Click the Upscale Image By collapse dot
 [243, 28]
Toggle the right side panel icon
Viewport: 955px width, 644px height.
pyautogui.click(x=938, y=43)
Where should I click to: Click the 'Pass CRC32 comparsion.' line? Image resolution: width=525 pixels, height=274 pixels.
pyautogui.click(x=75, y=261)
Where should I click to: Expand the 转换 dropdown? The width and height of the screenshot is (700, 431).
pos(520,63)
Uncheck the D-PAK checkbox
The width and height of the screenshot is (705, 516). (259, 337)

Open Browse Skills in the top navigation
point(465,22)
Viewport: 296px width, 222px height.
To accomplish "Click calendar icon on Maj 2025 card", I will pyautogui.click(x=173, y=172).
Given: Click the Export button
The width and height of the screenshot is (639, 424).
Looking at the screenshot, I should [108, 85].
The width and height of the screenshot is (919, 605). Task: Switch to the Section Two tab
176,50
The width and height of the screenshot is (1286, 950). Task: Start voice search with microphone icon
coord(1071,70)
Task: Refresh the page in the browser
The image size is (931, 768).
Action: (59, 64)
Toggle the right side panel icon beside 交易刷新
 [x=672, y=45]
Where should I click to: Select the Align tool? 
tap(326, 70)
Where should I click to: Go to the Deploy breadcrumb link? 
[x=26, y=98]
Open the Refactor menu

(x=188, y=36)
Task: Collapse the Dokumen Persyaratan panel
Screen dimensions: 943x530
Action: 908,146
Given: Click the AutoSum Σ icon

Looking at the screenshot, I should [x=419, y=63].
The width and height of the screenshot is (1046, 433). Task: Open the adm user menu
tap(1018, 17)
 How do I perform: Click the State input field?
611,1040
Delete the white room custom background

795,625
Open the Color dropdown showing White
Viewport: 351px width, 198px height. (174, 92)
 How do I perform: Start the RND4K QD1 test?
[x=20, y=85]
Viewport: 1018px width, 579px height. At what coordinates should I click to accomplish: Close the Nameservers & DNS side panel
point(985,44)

+===+

_Work task_
Repeat the listing in its entirety, keeping each line as it is.

_Exercise answer_
Click the Upscale Image By collapse dot
 [243, 28]
Toggle the right side panel icon
Viewport: 955px width, 644px height.
pyautogui.click(x=938, y=43)
Where should I click to: Click the 'Pass CRC32 comparsion.' line? Image resolution: width=525 pixels, height=274 pixels.
pyautogui.click(x=75, y=261)
Where should I click to: Expand the 转换 dropdown? The width and height of the screenshot is (700, 431).
pos(520,63)
Uncheck the D-PAK checkbox
The width and height of the screenshot is (705, 516). (259, 337)

Open Browse Skills in the top navigation
point(465,22)
Viewport: 296px width, 222px height.
To accomplish "Click calendar icon on Maj 2025 card", I will pyautogui.click(x=173, y=172).
Given: Click the Export button
The width and height of the screenshot is (639, 424).
Looking at the screenshot, I should [108, 85].
The width and height of the screenshot is (919, 605). Task: Switch to the Section Two tab
176,50
The width and height of the screenshot is (1286, 950). Task: Start voice search with microphone icon
coord(1071,70)
Task: Refresh the page in the browser
The image size is (931, 768).
Action: (59, 64)
Toggle the right side panel icon beside 交易刷新
 [x=672, y=45]
Where should I click to: Select the Align tool? 
tap(326, 70)
Where should I click to: Go to the Deploy breadcrumb link? 
[x=26, y=98]
Open the Refactor menu

(x=188, y=36)
Task: Collapse the Dokumen Persyaratan panel
Screen dimensions: 943x530
Action: 908,146
Given: Click the AutoSum Σ icon

Looking at the screenshot, I should [x=419, y=63].
The width and height of the screenshot is (1046, 433). Task: Open the adm user menu
tap(1018, 17)
 How do I perform: Click the State input field?
611,1040
Delete the white room custom background

795,625
Open the Color dropdown showing White
Viewport: 351px width, 198px height. (174, 92)
 How do I perform: Start the RND4K QD1 test?
[x=20, y=85]
Viewport: 1018px width, 579px height. At what coordinates should I click to accomplish: Close the Nameservers & DNS side panel
point(985,44)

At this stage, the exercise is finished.